The start screen starts off with the time and how to access to voice interface:

When you do speak the magic words (which isn't the only way to control it) a menu pops up giving you a review of the current possibilities. Whenever you add a new location, its voice command (if applicable) will get added to this menu. You can use the sidebar of the glasses to navigate this menu along with the main menu.

The voice command's accuracy is VERY impressive. Unless you have a heavy accent or are just grunting at it, it will pick up the correct command and almost instantly go to the appropriate application. All of your actions and a history of your actions are available along the main 'wall' that you can flick through with the sidebar. This can get a bit cumbersome once you go through an hour or two of usage and requires you to flick through all of them until you get to the beginning. Another thing I did find annoying was that you need to be at that main menu with "ok glass" at the bottom for the voice commands to work.


You are able to control the applications available on Glass through the Glass app. You can add/remove and change information for each app through the phone. The amount of applications available are steadily growing.

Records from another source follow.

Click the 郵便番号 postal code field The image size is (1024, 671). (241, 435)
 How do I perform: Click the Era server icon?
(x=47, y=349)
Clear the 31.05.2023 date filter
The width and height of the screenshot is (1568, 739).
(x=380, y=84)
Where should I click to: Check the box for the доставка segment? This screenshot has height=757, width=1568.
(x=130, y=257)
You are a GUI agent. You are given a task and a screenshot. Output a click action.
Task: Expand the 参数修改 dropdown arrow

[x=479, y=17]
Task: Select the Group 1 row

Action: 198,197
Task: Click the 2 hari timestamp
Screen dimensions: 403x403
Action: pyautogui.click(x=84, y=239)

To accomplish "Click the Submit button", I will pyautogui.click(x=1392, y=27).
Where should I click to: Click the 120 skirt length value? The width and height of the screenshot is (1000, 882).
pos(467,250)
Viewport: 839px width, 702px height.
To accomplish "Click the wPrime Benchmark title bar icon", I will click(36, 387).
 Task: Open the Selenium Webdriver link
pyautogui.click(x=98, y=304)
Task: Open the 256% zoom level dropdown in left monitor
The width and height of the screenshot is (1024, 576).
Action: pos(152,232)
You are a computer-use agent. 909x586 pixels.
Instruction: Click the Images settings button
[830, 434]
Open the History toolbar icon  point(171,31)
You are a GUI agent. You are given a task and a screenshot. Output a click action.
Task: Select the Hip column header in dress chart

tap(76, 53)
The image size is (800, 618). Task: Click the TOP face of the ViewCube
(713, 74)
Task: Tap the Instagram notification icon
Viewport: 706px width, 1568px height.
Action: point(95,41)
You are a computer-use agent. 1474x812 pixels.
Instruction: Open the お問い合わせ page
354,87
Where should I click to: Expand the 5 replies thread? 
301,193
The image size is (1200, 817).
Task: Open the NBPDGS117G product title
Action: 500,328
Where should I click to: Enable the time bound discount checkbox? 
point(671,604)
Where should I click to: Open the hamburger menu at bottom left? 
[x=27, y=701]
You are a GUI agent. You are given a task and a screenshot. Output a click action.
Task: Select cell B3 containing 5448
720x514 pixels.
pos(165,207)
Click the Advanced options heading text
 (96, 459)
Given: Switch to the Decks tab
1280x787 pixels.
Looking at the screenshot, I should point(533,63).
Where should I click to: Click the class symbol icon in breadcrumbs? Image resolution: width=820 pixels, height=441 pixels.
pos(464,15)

So far, the most impressive applications available are:

  • Translation - Once you pick the correct language and look at what you want to translate, it automatically replaces the original text with the translated version. Provably one of, if not THE most impressive functionality. I personally think that functionality like this will continue to be the most important part of wearable tech like Glass.
  • Directions - "Ok Glass, get directions home..." Will automatically put directions on the HUD which will follow your movement just like if you were using your usual navigation application. You can switch between the moving view, and a stationary 'route-overview'. One of the more fun features is turning your head; it automatically spins the map to orient itself with the direction you are facing.
  • Video Chat - Having a hangout with your friends or co-workers will be totally different now. The HUD still shows you the usual Hangout UI and the other participants actually see what your Glass camera would show. This could be extremely useful for presentations where you’re not only showing a computer screen, or where you are showing people around a location or describing an exhibit or object.
  • General Internet Searching - Glass is able to respond to certain questions with a very nicely formatted answer on the screen. Just how Google can normally give you certain information directly at the top of your search results, glass formats these results on the HUD so that it is very easy to understand and see. Example.

Thorns and Roses

There still are a number of things that Google will need to work on to make this truly another part of us instead of an extension. As I use it more, I will update this list and down the road, possibly make another post dedicated to just application and functionality review.

  • Give us a way to clear all of the recent activity on the menu, or organize it by category. After heavy usage, the main menu can get very hard to navigate.
  • Allow us to activate the glass menu outside of the main menu. We should be able to use it without having to scroll back to the main menu every time.